Designing Resilient Hardware by Treating Software Anomalies
Hardware reliability is becoming an increasing concern in the late CMOS era. Components in shipped chips will fail for many reasons. The system must automatically detect, diagnose, recover from, and repair/reconfigure around these failed components and continue to provide reliable operation. The pervasiveness of the problem across a broad market demands low-cost and general reliability solutions, precluding traditional solutions involving excessive redundancy or piecemeal solutions addressing individual failure modes.
This talk will present the SWAT (SoftWare Anomaly Treatment) project. We observe that the hardware reliability solution need handle only the device faults that become visible to software and cause anomalous software behavior. SWAT therefore detects a variety of hardware faults by watching for anomalous software behavior, using novel zero to low-cost hardware and software monitors. In the infrequent case that a fault is detected, SWAT invokes a comprehensive diagnosis procedure to isolate the root cause of the fault, repair or reconfigure around it, and invoke recovery. Effectively, SWAT treats hardware faults uniformly as software bugs, leveraging and amortizing overhead across techniques used for software reliability. Our long-term goal is to develop a hardware-software codesigned solution that treats both hardware and software faults with a common framework optimized for overall system reliability.

-*-*-

## PARTS OF THE EXERCISE
**A.** Do the statements below agree with the SWAT talk abstract? Answer yes or no for each and quote the deciding words from the abstract.
(i) SWAT detects hardware faults by watching for anomalous software behavior.
(ii) The abstract favors traditional solutions based on excessive redundancy.
(iii) SWAT runs its comprehensive diagnosis procedure continuously, whether or not a fault has been detected.
**B.** Please carry on with the SWAT talk abstract, starting right after its final sentence.

## THE DATA

-*-*-

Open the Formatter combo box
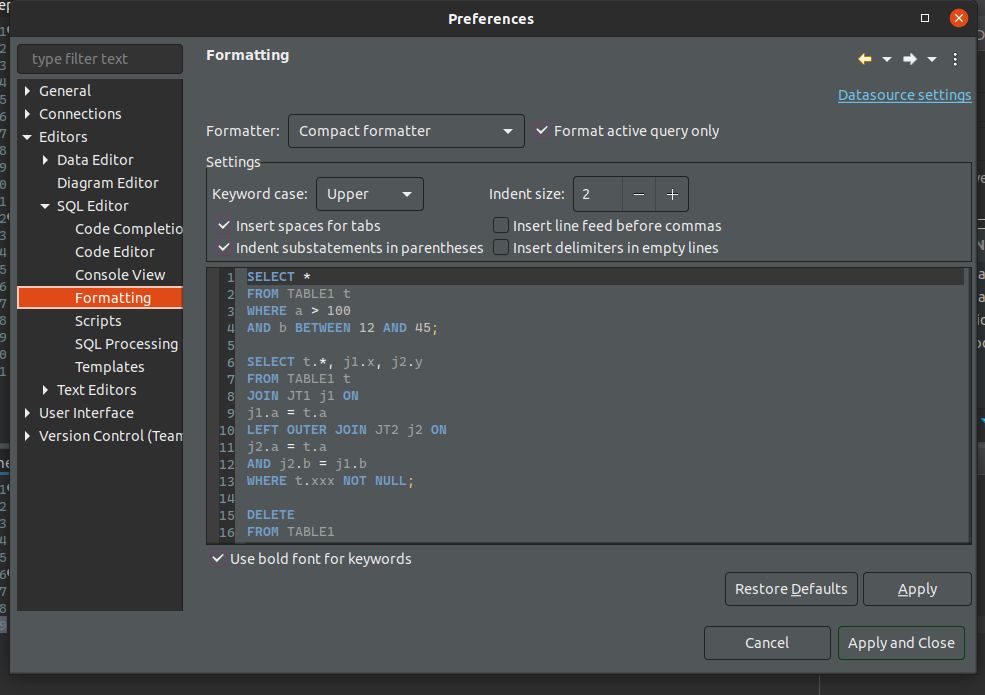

-*-*-

## EXPECTED RESPONSES
**A.**
(i) Yes: "SWAT therefore detects a variety of hardware faults by watching for anomalous software behavior"
(ii) No: "precluding traditional solutions involving excessive redundancy or piecemeal solutions addressing individual failure modes"
(iii) No: "In the infrequent case that a fault is detected, SWAT invokes a comprehensive diagnosis procedure"

**B.**
Sarita Adve is Professor of Computer Science and Director of Research at the Intel/Microsoft funded Universal Parallel Computing Research Center at Illinois. Her research interests are in computer architecture and systems, parallel computing, and power and reliability-aware systems. Most recently, she co-developed the memory models for the C++ and Java programming languages based on her early work on data-race-free models, and co-invented the concept of lifetime reliability aware processors and dynamic reliability management. She received the ACM SIGARCH Maurice Wilkes award in 2008, was named a University Scholar in 2004, and received an Alfred P. Sloan Research Fellowship in 1998. She received the Ph.D. in Computer Science from Wisconsin in 1993.